Idem de sa volupté d’être « femme subissant l’accouplement », je ne sais pas s’il s’agit de la traduction exacte, car je ne suis pas certain que subir soit le terme le plus approprié, et j’opterais plutôt pour savoir, ou connaitre. Lacan reprendra plus tard le mythe de Tiresias.

En tous les cas, vous voyez la théorie de l’objet a, ressorts formels de l’homme dira Lacan, qui est là, qui affleure dans cette première leçon, elle est présente déjà dans l’élaboration de Lacan, en gestation, balbutiante, non encore nommée comme telle, mais là tout de même. Aux théories des passions, auxquelles ont succédé la théorie des pulsions chez Freud, voici que Lacan nomme bien un point du corps d’où part la folie, et ce n’est pas le colon transverse, comme Esquirol le pensait, ni la bile, ni la rate, lisez « L’encre de la mélancolie » de Jean Starobinsky, qui fût psychiatre, c’est le point du corps qui jouit à pleins tubes de ne pas être bordé par le langage, serré, dira t il plus tard, par RSI.

Passions de l’objet est la formule qui ramasse d’une courte phrase tout le trajet philosophico-psychiatrique antérieur à Lacan, d’Esquirol à Descartes, passions de l’âme, et que celui condense dans cette leçon 1.

Et  qu’il n’y a pas d’abord de la psychose sans théorie de l’objet, manie et mélancolie sortent du cadre des passions, où elles ne mènent nulle part, sauf à s’alterner en bande moebienne, et ne sont pas le contraire l’une de l’autre, bifaces, elles ne sont que l’envers uniface l’une de l’autre mais où la paranoïa, la projection de l’objet sur l’autre, devient le véritable adverse de la mélancolie.

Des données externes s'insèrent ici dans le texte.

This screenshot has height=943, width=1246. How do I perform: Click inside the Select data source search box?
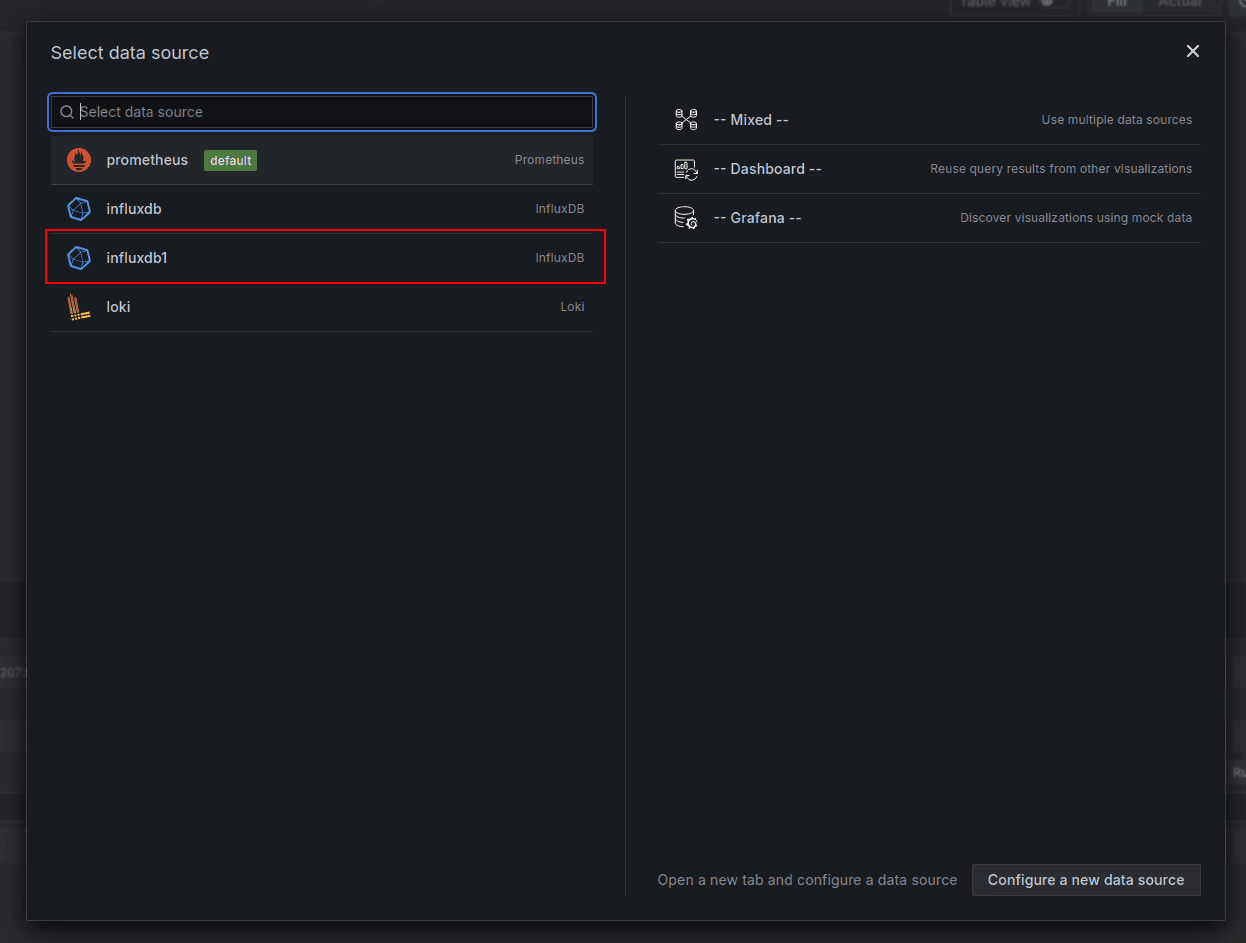tap(322, 112)
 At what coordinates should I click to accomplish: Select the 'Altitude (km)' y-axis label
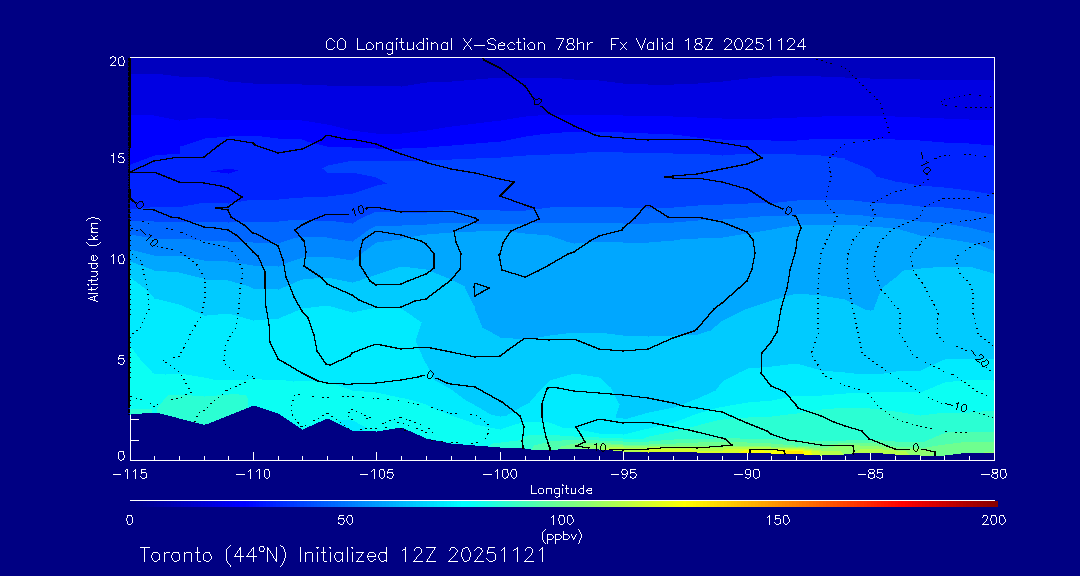(x=93, y=259)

L’objet est du côté du refoulement dans la névrose, alors qu’il est du côté de l’attente de l’expulsion dans la psychose.

C’est toute la question de la bejahung primordiale, de l’admission. Lorsque vous entrez dans un pays, vous vous déclarez à la frontière. Une fois entré, vos papiers d’admission en mains, bien malin qui pourra vous retrouver, vous êtes dans le paysage, même si vous vous manifestez de façon malfaisante, et même si certains citoyens, regroupés dans une association de défense intraitable nommée la verneinung ne veulent pas de vous et vous en dénient le droit. Sans papiers, vous vous vous trouvez dans une situation où vous êtes en permanence dans l’insécurité, et en attente d’expulsion. C’est la situation malcommode et inconfortable de la werwerfung, où vous chercherez toujours à rentrer par la fenêtre malgré tout, même si on vous en expulse par la porte..

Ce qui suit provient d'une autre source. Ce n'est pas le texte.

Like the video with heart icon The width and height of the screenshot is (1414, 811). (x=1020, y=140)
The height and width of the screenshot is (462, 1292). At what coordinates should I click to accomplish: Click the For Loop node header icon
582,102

La fenêtre c’est le Réel, et la porte c’est le symbolique, et là encore l’expression n’est pas de Lacan, Ce qui est expulsé du symbolique reparait dans le Réel, mais se trouve chez Freud : « Les rayons de Dieu schreberiens, qui se composent de rayons de soleil, de fibres nerveuses, et de spermatozoïdes condensés ensemble, ne sont, au fond, que la représentation concrétisée et projetée au dehors d’investissements libidinaux ».

Dernier point remarquable, avant de finir, c’est, à la toute fin de la leçon 1, page 30 de l’édition AFI, l’incidente que fait Lacan sur le maniement de la relation analytique, où Lacan met en garde l’analyste, de ne pas confondre le plan imaginaire et le plan symbolique. Le plan imaginaire est celui de la continuité, ça c’est une formulation essentielle de cette leçon, tout comme le plan du réel, et cela nous aide à comprendre les passages à l’acte par exemple, leur incompréhensibilité apparente, mais pas seulement. La question de l’absence de l’analyste, absence réelle, là aussi dans l’article sur le déclenchement des accès psychotiques, de Czermak, vous en trouverez des illustrations. La question du symbolique est faite d’opposés, de pas discontinus à franchir, infranchissables pour un psychotique, du moins de façon brute. Et nous devons toujours avoir cela en tête, quand nous jugeons opportun de faire une interprétation à un psychotique.

Il y a des phrases, des glissements sur le plan du symbolique, que pour cette raison du discontinu, on ne peut partager avec un psychotique.

On ne peut par exemple lui dire « Mais enfin pour qui me prenez vous, et à qui pensez vous donc vous adresser ainsi ? » car il s’adresse à vous réellement.

Si vous l’oubliez, n’ayiez aucune crainte à ce sujet.

Lui, le paranoïaque, il ne vous oubliera pas.